(Records drawn from a dataset)
####
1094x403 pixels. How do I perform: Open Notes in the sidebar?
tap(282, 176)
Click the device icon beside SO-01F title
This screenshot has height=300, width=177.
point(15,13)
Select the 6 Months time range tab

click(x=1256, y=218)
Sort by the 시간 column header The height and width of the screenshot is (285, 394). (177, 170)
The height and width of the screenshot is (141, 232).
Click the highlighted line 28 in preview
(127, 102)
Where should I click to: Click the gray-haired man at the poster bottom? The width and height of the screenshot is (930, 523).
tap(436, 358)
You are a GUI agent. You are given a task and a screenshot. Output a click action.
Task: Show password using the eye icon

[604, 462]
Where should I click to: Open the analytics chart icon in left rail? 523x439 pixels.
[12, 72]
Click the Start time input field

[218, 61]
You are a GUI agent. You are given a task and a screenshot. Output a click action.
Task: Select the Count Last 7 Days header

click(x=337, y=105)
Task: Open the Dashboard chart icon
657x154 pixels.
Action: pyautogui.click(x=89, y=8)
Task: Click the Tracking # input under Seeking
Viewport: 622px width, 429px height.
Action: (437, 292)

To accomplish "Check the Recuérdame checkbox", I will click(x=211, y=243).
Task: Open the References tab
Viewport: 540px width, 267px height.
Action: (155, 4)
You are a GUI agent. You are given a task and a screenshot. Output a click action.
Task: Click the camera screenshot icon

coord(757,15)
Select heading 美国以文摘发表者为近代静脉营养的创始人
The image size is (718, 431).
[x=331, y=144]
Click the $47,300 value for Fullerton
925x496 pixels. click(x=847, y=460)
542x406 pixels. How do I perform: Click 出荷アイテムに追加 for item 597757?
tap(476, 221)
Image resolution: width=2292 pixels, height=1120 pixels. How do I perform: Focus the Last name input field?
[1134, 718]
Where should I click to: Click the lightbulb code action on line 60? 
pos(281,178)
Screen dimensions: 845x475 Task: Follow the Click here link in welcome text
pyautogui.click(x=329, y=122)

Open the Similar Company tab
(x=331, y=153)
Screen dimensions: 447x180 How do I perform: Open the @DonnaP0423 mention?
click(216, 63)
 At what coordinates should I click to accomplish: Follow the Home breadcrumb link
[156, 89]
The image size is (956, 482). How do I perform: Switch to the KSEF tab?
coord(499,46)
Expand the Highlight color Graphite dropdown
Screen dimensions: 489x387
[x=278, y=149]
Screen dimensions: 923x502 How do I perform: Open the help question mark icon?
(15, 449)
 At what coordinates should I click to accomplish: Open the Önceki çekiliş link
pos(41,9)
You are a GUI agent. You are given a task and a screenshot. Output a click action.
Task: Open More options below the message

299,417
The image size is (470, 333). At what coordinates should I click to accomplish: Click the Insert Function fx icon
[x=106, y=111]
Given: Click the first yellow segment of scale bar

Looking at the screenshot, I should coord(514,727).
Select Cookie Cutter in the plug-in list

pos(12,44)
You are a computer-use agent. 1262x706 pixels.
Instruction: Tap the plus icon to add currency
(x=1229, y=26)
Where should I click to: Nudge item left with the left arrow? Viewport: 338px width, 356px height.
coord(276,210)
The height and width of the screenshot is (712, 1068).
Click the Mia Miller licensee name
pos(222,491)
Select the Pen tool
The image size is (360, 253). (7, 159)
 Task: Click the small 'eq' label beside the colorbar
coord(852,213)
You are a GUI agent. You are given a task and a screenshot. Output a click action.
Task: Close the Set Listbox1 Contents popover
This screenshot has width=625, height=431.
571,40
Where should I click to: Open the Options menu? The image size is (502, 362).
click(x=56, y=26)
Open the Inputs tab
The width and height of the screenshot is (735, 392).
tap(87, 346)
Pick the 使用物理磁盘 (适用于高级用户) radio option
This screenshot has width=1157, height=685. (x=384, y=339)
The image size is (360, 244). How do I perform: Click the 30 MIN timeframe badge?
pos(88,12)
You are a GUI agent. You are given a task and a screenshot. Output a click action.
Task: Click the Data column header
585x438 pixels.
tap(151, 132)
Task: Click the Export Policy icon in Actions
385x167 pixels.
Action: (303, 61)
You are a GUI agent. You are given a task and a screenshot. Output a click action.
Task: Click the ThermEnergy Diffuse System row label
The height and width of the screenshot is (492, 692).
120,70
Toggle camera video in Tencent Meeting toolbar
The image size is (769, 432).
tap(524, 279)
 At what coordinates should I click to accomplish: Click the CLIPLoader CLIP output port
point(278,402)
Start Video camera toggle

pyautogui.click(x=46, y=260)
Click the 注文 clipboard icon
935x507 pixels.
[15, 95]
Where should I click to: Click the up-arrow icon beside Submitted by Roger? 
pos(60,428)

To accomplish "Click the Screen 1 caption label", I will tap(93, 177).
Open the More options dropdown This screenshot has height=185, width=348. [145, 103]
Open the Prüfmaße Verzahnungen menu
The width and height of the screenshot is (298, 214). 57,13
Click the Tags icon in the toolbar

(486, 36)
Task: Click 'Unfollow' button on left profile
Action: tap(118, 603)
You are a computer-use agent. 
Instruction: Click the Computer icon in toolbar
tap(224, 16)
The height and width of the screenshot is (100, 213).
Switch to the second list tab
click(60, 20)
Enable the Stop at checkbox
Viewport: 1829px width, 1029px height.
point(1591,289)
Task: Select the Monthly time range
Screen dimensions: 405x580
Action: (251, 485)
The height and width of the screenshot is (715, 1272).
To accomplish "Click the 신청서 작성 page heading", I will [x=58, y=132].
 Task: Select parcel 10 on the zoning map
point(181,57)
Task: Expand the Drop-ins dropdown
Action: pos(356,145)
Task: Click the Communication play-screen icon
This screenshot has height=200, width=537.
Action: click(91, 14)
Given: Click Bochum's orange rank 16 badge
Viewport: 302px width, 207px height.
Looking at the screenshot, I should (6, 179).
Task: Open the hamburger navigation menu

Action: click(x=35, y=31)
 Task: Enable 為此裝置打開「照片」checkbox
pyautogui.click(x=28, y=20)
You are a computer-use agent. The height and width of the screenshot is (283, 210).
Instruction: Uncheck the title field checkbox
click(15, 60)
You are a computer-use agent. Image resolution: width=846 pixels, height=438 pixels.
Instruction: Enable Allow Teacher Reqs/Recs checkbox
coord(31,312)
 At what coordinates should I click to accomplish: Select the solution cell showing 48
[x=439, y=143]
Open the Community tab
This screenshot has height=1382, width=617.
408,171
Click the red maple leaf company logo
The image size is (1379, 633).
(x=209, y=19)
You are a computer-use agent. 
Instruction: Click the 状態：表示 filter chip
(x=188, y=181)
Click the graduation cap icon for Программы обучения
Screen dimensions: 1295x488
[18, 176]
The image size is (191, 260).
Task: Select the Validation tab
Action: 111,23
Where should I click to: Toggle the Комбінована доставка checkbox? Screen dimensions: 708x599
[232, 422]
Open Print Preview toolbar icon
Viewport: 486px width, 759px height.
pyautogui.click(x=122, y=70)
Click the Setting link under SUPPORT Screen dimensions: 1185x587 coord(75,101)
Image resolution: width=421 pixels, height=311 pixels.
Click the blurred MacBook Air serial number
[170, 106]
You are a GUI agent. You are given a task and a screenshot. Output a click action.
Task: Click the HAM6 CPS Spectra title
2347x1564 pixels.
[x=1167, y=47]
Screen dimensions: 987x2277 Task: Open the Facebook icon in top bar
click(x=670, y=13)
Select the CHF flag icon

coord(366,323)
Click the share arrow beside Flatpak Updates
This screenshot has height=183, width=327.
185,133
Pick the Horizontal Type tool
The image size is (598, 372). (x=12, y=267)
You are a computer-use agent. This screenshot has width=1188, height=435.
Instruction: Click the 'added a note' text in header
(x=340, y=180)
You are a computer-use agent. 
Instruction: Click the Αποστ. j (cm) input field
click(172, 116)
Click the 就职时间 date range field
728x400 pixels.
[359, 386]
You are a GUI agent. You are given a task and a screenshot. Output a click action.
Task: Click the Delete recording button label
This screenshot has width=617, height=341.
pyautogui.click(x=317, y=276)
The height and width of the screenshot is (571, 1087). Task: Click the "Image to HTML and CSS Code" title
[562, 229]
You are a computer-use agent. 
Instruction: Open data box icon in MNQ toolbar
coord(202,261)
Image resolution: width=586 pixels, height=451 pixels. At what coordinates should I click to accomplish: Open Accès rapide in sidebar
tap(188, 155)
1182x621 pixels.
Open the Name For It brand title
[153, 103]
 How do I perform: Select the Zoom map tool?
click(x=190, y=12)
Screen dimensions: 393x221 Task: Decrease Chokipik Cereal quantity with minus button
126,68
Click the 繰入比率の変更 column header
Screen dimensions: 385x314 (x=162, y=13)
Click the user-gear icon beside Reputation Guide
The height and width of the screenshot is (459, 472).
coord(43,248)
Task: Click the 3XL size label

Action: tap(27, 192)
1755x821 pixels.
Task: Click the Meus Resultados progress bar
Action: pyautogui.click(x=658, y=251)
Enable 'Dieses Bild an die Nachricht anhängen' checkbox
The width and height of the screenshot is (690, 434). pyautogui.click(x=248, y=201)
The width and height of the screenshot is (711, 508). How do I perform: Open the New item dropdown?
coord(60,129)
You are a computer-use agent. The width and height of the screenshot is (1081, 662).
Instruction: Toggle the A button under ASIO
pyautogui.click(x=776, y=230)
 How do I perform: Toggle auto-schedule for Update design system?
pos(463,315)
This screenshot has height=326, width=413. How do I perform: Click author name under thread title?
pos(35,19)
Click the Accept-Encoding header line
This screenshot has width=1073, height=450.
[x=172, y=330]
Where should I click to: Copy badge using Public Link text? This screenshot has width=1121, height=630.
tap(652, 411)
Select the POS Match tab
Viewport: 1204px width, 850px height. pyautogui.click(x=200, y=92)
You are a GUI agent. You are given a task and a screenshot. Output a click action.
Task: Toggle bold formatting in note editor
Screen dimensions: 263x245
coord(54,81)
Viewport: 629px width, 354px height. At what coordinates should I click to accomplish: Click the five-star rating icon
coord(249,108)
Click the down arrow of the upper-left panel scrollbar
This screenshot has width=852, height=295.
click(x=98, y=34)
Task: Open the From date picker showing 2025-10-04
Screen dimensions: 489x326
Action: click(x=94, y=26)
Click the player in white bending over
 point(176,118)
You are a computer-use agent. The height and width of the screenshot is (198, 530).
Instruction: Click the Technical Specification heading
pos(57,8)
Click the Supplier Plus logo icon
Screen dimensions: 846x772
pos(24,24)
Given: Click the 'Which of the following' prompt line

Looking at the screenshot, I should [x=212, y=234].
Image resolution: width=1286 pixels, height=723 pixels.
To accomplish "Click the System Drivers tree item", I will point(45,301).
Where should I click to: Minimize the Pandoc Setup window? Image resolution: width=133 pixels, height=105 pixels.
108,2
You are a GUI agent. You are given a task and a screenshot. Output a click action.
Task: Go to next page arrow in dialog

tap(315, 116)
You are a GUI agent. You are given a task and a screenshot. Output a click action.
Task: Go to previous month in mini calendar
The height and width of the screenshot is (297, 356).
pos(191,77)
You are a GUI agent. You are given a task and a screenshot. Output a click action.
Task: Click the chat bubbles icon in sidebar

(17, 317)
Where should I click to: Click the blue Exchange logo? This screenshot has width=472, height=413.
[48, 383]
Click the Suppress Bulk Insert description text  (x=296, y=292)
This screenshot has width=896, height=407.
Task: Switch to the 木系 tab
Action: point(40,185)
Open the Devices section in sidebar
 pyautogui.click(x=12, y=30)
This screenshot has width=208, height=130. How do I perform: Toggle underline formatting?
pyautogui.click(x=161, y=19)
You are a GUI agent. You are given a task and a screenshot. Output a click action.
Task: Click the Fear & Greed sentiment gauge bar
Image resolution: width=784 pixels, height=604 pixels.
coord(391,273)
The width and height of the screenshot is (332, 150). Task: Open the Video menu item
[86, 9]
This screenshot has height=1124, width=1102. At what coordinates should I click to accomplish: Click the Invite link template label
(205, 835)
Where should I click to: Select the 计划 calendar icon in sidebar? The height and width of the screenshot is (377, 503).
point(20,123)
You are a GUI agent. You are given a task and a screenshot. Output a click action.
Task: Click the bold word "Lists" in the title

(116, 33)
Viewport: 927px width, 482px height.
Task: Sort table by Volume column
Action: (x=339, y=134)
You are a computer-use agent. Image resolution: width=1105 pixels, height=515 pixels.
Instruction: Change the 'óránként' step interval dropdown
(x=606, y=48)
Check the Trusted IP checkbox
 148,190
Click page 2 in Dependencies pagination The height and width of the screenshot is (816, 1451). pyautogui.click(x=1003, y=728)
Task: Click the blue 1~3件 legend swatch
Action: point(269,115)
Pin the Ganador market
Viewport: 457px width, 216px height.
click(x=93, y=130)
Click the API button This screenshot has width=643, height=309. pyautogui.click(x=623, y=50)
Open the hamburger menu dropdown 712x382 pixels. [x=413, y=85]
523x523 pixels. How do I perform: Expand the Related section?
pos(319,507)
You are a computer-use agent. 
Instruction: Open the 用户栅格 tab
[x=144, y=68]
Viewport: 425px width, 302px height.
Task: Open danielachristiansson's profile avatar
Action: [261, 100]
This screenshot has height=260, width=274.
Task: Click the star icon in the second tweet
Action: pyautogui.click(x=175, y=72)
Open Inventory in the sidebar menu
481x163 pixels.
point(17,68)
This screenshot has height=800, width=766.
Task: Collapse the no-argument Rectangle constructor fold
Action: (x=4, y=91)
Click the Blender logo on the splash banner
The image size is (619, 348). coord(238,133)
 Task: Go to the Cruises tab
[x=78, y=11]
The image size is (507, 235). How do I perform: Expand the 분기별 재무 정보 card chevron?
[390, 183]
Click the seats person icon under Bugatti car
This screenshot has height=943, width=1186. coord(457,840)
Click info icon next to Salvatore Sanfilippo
####
## Work instructions
With "will" as the string to match, show every line of the entries above that has it.

## Output for this exercise
To accomplish "Check the Recuérdame checkbox", I will click(x=211, y=243).
To accomplish "Click the Screen 1 caption label", I will tap(93, 177).
To accomplish "Click the 신청서 작성 page heading", I will [x=58, y=132].
To accomplish "Click the System Drivers tree item", I will point(45,301).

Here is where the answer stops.